The government has asked imams for recordings of their Friday sermons and started to strictly monitor religious schools. Members of an influential Muslim women's group have now been told to scale back activities like preaching or teaching Islamic law. And this summer, more than 1,000 teachers who wear the niqab, or the face veil, were transferred to administrative duties.

The crackdown, which began in 2008 but has gathered steam this summer, is an effort by President Bashar al-Assad to reassert Syria's traditional secularism in the face of rising threats from radical groups in the region, Syrian officials say.

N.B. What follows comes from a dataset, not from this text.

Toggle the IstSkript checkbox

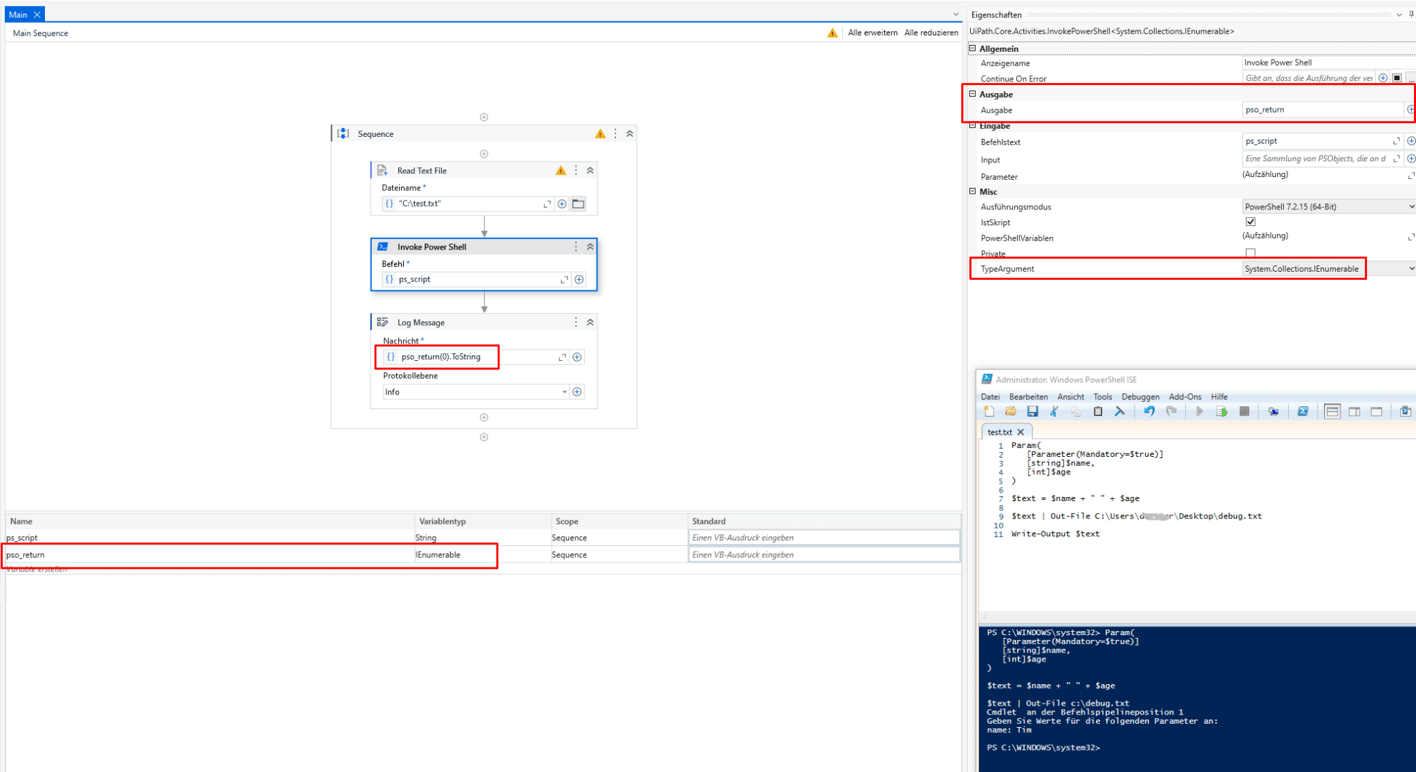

The policy amounts to a sharp reversal for Syria, which for years tolerated the rise of the conservatives. And it sets the government on the seemingly contradictory path of moving against political Islamists at home, while supporting movements like Hamas and Hezbollah abroad.

Syrian officials are adamant that the shifts stem from alarming domestic trends, and do not affect support for those groups, allies in their struggle against Israel. At the same time, they have spoken proudly about their secularizing campaign, though they have been reluctant to reveal its details. Some Syrian analysts view that as an overture to the United States and European nations, which have been courting Syria as part of a strategy to isolate Iran and curb the influence of Hamas and Hezbollah.

Human rights advocates say the policy exacerbates pressing concerns: the arbitrary imprisonment of Islamists, as well as the continued failure to allow them any political space.

Of course, all the Muslim Brothers want is a little political space.  Hafez al-Assad was much stronger than Bashar. If Bashar is now moving against the Brothers it is probably at the urging of the mullahs in Iran. As Hugh Fitzgerald has pointed out many times, the ruling Alawites are a sect which is considered apostate by the majority Sunnis. Shi'a Iran has issued a fatwa declaring them to be real Muslims. The Assad family and the rest of the Alawites are walking an increasingly dangerous tightrope between the Sunnis and the Shi'a and the Shi'a are growing quickly in Syria which is making the Sunnis nervous. One wonders whether the Alawites will survive the next 25 years. Right now they are useful to the mullahs, who are using Syria to arm Hezbollah in Lebanon and Hamas in Gaza, but that situation might not endure.